Ja, Dark Angel vieles lässt sich mit ein bisschen Antibiotika gut behandeln – aber es gibt auch hartnäckige STI, die man nicht unterschätzen sollte.
Darum empfehle ich, sich auf den einschlägigen Seiten zu informieren und das eigene Risiko realistisch einzuschätzen. Wissen nimmt Angst und gibt Kontrolle.
Was viele vergessen:
Untersuchung beim Arzt, Labor, Medikamente – das sind schnell CHF 1’000.–, vor allem wenn man eine hohe Franchise hat.
Ich war schon lange nicht mehr im Club. Beim letzten Mal ist mir ehrlich gesagt ziemlich die Muffe gegangen. Es war am Ende nicht schlimm, aber „schön“ geht anders.

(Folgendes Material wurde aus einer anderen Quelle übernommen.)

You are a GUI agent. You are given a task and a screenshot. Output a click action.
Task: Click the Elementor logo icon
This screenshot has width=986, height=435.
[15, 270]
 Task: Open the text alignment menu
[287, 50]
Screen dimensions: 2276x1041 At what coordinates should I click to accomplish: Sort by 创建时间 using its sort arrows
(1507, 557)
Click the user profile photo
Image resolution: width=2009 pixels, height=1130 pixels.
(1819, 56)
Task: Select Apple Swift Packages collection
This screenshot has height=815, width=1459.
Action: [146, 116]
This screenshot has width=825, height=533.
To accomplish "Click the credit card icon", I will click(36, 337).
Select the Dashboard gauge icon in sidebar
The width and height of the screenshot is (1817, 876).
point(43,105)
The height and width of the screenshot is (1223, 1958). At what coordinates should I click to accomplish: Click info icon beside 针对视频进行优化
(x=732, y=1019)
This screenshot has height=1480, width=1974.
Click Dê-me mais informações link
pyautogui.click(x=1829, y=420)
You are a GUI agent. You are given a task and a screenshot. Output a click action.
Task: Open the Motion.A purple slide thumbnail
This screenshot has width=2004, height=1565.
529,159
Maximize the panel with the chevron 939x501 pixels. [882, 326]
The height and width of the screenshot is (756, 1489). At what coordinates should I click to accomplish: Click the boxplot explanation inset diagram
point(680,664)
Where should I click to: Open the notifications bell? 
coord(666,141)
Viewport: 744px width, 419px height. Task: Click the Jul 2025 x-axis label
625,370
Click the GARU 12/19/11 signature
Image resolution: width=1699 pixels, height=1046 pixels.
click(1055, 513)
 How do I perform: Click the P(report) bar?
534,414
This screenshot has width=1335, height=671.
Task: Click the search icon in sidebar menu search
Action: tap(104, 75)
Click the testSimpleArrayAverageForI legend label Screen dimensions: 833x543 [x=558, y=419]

Wenn du einen Risikokontakt hattest:
Du kannst einfach zum Hausarzt gehen und sagen, dass du einen Risikokontakt hattest.
Die fragen nicht weiter nach, machen die STI-Tests und schicken sie ins Labor – je nach Ort bekommst du die Resultate auch direkt.
Hier kannst du dich informieren (Schweiz):
BAG – Bundesamt für Gesundheit (STI & HIV)
LOVE LIFE (Prävention, Safer Sex, Tests)
Aids Hilfe Schweiz (HIV & andere STI, Beratung & Tests)
Sexuelle Gesundheit Schweiz (Dachverband, Fachinfos & Beratung)
https://www.sexuelle-gesundheit.ch
Checkpoints Schweiz (anonyme Tests & Beratung)
https://www.checkpoint-geneve.ch
https://www.checkpoint-basel.ch
Zum Thema AO / FO / ZK / Oralverkehr:
Auch ohne AO besteht ein reales Ansteckungsrisiko. Wer das weiss und ernst nimmt, entscheidet bewusster – und meidet gewisse Settings vielleicht ganz.